* _Dettagli del compito_
Ricopia tutti i dati qui sotto riga per riga, senza modificare nulla.

* _Dati del compito_
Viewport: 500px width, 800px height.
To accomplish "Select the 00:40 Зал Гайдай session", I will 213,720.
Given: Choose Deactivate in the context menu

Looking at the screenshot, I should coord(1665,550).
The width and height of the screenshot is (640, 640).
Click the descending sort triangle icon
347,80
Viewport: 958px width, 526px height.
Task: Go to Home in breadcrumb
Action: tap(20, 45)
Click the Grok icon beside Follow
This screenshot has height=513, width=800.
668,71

* _La risposta_
Viewport: 500px width, 800px height.
To accomplish "Select the 00:40 Зал Гайдай session", I will 213,720.
Given: Choose Deactivate in the context menu

Looking at the screenshot, I should coord(1665,550).
The width and height of the screenshot is (640, 640).
Click the descending sort triangle icon
347,80
Viewport: 958px width, 526px height.
Task: Go to Home in breadcrumb
Action: tap(20, 45)
Click the Grok icon beside Follow
This screenshot has height=513, width=800.
668,71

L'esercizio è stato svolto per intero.